TEXT UNDER STUDY START
Posted on December 7th, 2009 by
Brain tumor rates in four Scandinavian countries have not increased since use of cell phones became widespread in the 1990s. These results were published in the Journal of the National Cancer Institute.
Although concerns have been raised about possible links between cell phones and cancers of the brain and other parts of the head and neck, studies have not found any consistent link. Nevertheless, it’s not yet possible to draw firm conclusions about the health effects of cell phones (also known as mobile phones), and research on this topic continues.
Cell phones emit radio waves. Radio waves are a type of low-frequency (non-ionizing) electromagnetic radiation. Exposure to high levels of this type of radiation can heat body tissue, but studies suggest that the amount of energy produced by cell phones is too low to produce significant heating.
To explore time trends in brain tumor rates, researchers evaluated information from four Scandinavian countries: Denmark, Finland, Norway, and Sweden. Cell phones were first introduced in these countries in the 1980s, but use did not become widespread until the 1990s.
TEXT UNDER STUDY END
Copy the part of the brain tumor article that opens with the words containing "Although concerns have" and closes with "produce significant heating.", switching "electromagnetic radiation" to "electromagnetic energy".
PROVIDED RECORDS START
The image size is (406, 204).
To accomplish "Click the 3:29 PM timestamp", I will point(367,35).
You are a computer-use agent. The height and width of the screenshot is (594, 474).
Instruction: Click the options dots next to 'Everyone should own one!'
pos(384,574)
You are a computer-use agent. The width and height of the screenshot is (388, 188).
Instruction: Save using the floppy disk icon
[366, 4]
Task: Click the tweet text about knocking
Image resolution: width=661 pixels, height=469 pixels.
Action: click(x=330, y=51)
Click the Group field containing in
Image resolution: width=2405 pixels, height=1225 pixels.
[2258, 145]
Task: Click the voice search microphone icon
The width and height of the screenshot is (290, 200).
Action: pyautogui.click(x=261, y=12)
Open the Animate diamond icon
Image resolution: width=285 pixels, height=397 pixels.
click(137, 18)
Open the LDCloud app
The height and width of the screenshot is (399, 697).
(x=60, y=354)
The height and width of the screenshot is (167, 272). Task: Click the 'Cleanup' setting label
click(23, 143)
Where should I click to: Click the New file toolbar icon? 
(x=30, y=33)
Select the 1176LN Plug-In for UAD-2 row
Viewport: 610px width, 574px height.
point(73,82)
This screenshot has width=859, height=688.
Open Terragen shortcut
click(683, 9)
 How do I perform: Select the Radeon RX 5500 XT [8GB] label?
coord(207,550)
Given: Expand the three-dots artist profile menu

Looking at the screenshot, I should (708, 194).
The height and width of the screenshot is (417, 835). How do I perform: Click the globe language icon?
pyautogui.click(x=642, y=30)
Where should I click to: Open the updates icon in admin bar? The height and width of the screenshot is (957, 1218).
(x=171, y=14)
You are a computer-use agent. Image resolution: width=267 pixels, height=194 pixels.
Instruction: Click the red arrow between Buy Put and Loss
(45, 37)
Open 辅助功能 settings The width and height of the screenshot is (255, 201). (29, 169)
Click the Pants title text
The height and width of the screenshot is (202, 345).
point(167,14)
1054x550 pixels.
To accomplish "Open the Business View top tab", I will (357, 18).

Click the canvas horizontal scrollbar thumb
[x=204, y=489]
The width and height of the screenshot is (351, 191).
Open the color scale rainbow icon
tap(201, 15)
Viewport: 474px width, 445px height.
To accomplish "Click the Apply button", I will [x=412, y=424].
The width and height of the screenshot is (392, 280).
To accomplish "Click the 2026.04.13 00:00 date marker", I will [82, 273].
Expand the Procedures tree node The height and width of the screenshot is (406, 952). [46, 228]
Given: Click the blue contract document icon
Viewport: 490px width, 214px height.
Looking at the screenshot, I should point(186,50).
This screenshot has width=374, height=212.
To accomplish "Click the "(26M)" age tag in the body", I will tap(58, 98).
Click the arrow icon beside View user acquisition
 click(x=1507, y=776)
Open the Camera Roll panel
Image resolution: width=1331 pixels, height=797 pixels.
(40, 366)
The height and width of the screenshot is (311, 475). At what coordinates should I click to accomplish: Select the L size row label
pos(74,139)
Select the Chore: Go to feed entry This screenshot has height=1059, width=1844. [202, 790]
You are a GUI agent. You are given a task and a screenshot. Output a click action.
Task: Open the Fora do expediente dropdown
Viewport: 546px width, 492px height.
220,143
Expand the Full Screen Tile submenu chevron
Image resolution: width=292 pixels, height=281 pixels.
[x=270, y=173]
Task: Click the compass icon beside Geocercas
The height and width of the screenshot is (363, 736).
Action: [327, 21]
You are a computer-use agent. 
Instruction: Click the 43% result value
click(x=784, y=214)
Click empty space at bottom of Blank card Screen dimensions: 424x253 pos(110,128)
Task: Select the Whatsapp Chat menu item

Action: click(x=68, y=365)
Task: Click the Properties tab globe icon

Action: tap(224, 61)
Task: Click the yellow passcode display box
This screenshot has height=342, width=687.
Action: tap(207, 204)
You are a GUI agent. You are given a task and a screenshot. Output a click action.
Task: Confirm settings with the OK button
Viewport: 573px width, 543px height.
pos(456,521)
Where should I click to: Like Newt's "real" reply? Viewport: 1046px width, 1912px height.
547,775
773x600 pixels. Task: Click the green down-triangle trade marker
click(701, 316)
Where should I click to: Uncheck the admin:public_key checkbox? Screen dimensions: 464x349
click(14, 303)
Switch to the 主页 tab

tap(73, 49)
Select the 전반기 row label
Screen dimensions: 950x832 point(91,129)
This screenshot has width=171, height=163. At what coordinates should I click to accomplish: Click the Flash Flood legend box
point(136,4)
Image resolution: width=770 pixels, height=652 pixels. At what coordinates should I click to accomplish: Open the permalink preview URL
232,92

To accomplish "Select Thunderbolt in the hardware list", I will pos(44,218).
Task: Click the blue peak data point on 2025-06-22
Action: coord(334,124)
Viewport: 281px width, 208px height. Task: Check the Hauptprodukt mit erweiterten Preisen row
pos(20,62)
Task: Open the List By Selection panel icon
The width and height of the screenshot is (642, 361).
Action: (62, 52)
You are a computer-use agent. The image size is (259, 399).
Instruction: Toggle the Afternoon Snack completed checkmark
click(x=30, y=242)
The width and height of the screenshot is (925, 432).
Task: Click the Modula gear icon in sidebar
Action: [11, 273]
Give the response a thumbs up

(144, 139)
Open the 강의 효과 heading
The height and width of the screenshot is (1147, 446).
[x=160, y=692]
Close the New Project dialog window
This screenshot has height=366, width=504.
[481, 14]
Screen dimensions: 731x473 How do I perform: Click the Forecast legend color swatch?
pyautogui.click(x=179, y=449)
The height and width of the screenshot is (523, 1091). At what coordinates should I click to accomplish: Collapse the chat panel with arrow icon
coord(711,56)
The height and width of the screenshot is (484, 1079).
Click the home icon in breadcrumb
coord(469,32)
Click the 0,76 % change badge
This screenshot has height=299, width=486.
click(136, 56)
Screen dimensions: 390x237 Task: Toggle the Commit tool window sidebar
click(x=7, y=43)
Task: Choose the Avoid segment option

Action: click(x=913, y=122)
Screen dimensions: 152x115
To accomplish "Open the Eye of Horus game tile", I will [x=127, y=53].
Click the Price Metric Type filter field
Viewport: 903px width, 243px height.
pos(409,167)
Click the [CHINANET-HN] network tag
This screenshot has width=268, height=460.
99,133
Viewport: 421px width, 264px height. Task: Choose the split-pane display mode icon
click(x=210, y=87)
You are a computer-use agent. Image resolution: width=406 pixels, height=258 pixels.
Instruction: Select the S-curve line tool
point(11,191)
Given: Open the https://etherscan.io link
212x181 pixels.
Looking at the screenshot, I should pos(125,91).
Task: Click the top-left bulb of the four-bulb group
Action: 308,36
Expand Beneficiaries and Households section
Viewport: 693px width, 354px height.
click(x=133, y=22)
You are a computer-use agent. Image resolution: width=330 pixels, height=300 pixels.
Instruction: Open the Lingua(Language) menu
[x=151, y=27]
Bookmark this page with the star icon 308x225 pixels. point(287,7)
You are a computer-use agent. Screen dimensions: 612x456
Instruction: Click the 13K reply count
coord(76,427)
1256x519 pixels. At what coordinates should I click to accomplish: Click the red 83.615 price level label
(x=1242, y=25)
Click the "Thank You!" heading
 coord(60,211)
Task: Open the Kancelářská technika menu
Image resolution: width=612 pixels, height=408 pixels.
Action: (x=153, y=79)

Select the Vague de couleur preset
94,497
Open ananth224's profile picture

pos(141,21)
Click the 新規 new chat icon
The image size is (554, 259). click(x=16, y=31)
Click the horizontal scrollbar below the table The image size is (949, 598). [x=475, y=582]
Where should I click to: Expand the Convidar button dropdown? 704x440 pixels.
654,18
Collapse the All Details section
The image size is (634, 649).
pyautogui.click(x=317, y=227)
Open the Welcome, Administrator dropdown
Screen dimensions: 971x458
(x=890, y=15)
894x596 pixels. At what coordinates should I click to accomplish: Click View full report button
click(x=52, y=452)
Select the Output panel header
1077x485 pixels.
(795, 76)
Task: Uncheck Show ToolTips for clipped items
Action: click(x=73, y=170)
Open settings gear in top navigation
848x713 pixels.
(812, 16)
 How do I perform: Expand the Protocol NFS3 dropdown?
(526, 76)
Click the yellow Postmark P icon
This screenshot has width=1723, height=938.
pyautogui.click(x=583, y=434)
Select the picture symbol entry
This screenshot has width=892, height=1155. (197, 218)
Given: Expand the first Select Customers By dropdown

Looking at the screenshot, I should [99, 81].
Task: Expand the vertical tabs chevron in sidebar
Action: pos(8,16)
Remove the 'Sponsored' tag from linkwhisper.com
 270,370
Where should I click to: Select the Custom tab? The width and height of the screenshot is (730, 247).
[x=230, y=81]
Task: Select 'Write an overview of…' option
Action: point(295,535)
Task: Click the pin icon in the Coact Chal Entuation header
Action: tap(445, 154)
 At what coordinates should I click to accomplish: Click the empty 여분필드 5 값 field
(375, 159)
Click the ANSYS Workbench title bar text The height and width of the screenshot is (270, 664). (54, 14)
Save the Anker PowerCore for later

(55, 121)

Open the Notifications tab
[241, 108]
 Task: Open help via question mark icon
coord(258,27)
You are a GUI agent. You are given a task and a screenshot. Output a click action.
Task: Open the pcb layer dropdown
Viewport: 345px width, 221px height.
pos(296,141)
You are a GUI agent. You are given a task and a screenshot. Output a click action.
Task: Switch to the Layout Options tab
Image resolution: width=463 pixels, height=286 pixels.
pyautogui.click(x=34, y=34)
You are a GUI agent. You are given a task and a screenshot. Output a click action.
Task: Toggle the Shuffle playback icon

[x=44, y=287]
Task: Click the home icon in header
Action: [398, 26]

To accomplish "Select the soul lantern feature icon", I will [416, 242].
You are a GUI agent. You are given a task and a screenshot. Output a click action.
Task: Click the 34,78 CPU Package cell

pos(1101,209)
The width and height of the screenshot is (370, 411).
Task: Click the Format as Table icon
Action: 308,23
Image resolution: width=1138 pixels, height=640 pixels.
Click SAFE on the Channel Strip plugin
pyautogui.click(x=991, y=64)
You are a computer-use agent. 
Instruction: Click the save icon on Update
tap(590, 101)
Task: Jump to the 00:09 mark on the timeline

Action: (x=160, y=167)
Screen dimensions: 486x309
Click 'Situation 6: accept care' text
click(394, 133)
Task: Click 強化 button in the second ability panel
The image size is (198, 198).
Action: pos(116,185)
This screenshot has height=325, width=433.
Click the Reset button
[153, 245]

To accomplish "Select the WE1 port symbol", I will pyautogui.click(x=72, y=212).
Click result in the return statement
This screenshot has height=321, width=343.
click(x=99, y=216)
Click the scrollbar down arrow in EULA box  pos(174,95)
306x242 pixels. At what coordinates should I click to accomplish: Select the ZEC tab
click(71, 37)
PROVIDED RECORDS END
▶ _RESPONSE TO THIS TASK_:
Although concerns have been raised about possible links between cell phones and cancers of the brain and other parts of the head and neck, studies have not found any consistent link. Nevertheless, it’s not yet possible to draw firm conclusions about the health effects of cell phones (also known as mobile phones), and research on this topic continues.
Cell phones emit radio waves. Radio waves are a type of low-frequency (non-ionizing) electromagnetic energy. Exposure to high levels of this type of radiation can heat body tissue, but studies suggest that the amount of energy produced by cell phones is too low to produce significant heating.